I could see he was warming to the subject -- his hands were getting animated. He said, "Here's how you deal with the media. Begin with an illogical premise and proceed perfectly logically to an illogical conclusion. They do it all the time. But, if you do it first ... they'll be eviscerated!"

Of course, eviscerated is that famous word that passed the lips of one of our Marine generals who had the Taliban stomped a few weeks ahead of their time. To that, my hard-charging Marine military assistant quickly added, "We Marines may not know how to spell eviscerated, but we sure know how to do it."

In the vein of people who know how to do things and do them well, I must say that I cannot think of a more inspired time to be a part of America's national security team: It has been a distinct privilege to serve with President Bush, Vice President Cheney, Colin Powell, Condi Rice, Rich Armitage and Don Rumsfeld. If the American people were in my shoes, I know they would be enormously proud of how this team is pursuing this nation's noblest aims.

And that gets to me the point of my speech today. I know that even if I don't talk about a particular regime today most of you will still have an interest in what I have to say, or at least humor me. Now that is really why I appreciate this crowd in particular.

Today, just a week shy of the first anniversary of the attacks, I think you'll agree that it is appropriate to take this opportunity to go beyond the headlines to get some altitude and some perspective on the situation we face today.

On that Tuesday last September, there was one American who looked on the aftermath of the attacks from a great altitude -- literally -- from a vantage point some 250 miles above the earth's surface. Aboard the International Space Station, Frank Culbertson and his Russian crewmembers could clearly make out the plume of smoke that wafted so insistently from the site of the World Trade Center. Later, they would see a black shroud envelope the Pentagon. Just a day later, Culbertson would reflect that what they observed so clearly from space certainly signaled a dramatically changed world below.

Meanwhile, here on earth, Shafeeq Ghabra, a Palestinian and a professor of political science at Kuwait University, was directing Kuwait's public information center here in Washington last September 11th. Three weeks before, he had visited the World Trade Center with his family and taken photos of his seven-year-old son there. Looking back on the attack from the distance of almost a year, he observed last week in the New York Times that "a small number of Muslims killed a much larger number of Muslims" in New York.

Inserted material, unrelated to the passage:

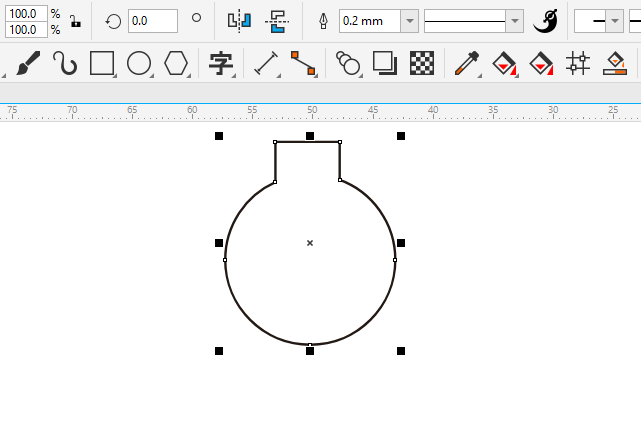The image size is (641, 438).
Task: Click the scale width percentage field
Action: pyautogui.click(x=24, y=13)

Each person's view of what happened that day -- an American in space and an Arab Muslim in America -- in its way captures a fundamental truth: what happens in the United States cannot fail to have its impact on the rest of the world. It certainly was no mistake that the World Trade Center, a symbol and hub of America's economic dynamism, was a target. And when the American market was damaged, shock waves reverberated -- they rumble still -- around the globe. But, the attacks also shined a searchlight of truth on the true intentions of the terrorists. For as Shafeeq Ghabra has pointed out, the terrorists seek to target not just America, but Muslims and Islam -- by destroying the ideals of tolerance, justice and openness as they apply to Muslims the world over. If the terrorists are successful in destroying these ideals, East and West alike will suffer.

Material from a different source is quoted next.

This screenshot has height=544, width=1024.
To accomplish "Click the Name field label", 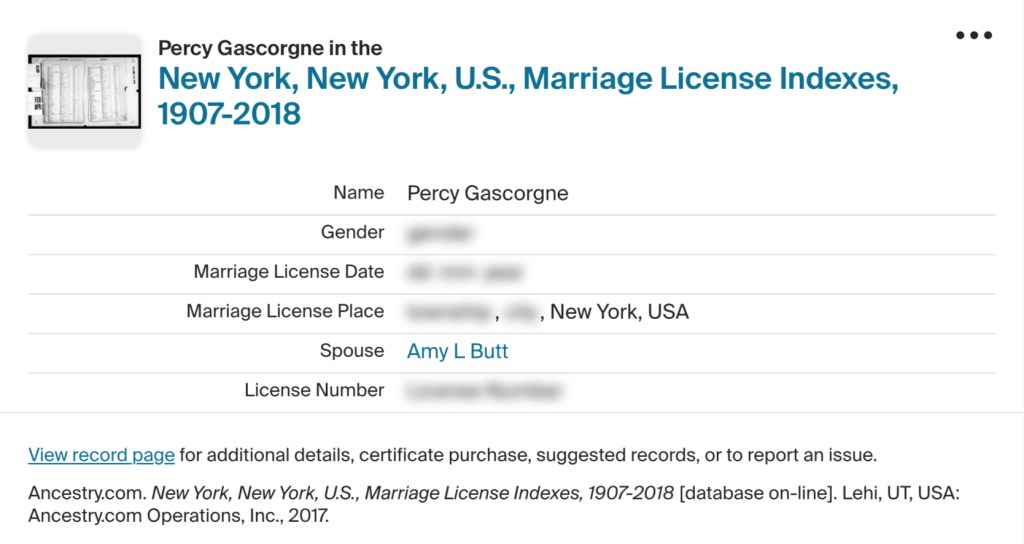I will (358, 193).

As I have been pointing out to audiences since that day, the terrorists target their fellow Muslims, upon whom they aim to impose a new kind of violent tyranny -- a tyranny that pretends to be based on Islam, but which owes more to the totalitarian impulses of the 20th century than to the great religion the terrorists are attempting to hijack. The hundreds of millions of Muslims who aspire to modernity, freedom, and prosperity are, in reality, themselves on the frontlines of the struggle against terrorism.

Afghanistan

Nowhere was this struggle more evident than in Afghanistan, where totalitarian brutality, imposed by the Taliban, offered sanctuary to terrorists with their own radically backward and chauvinistic distortion of Islam.

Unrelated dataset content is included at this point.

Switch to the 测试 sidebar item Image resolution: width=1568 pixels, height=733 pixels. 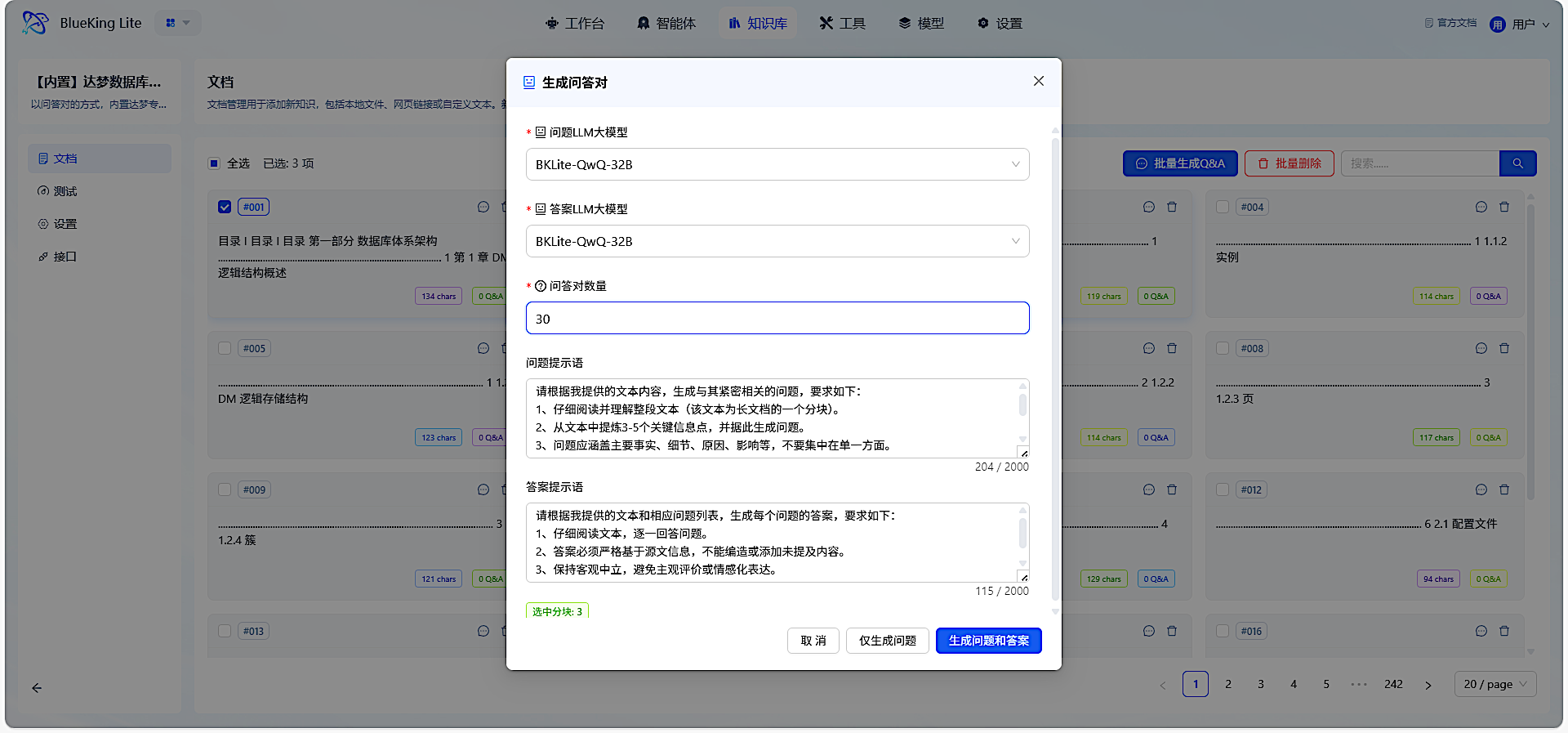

The United States mobilized against this grave threat, and we now fight a war on terror. This is a war that we will win. But, we also must fight the much larger war that was exposed last September. And this is a war, too, that we must win. This larger struggle is part of another dimension of the war -- a dimension the President addressed in his State of the Union message, but one that does not get emphasized enough. That larger war we face is the war of ideas -- the struggle over modernity and secularism, pluralism and democracy, and real economic development. In his State of the Union message, President Bush declared that in this fight, "America will lead by defending liberty and justice because they are right and true and unchanging for all people everywhere.... We have a greater objective than eliminating threats and containing resentment. We seek a just and peaceful world beyond the war on terror."

Part of building that just and peaceful world the President envisions lies in the next steps we must take in that larger struggle. For what we have before us today is less a clash of civilizations, as some have theorized, than a collision of misunderstanding between the Muslim and Western worlds.

I would quickly add that my view on the subject of East and West, one that has been shaped by almost two decades of personal experience, is decidedly optimistic. But, that does not mean that I can't see a truth that we must confront today: So let me be clear: there is a dangerous gap between the West and the Muslim world. We must bridge this gap and we must do it now.

Part of bridging this gap is helping to expose the lies at the heart of the terrorists' methods and convincing their potential followers that theirs is a blind alley leading to defeat and ignominy. Part of exposing this blind alley is to offer a better alternative. The alternatives of liberty and justice, as President Bush has said ... fundamental pillars in a just and peaceful world.

When it comes to certain countries and individuals around the world, we may be a long way from that better alternative. But, that is all the more reason why we need to bridge the dangerous gap now.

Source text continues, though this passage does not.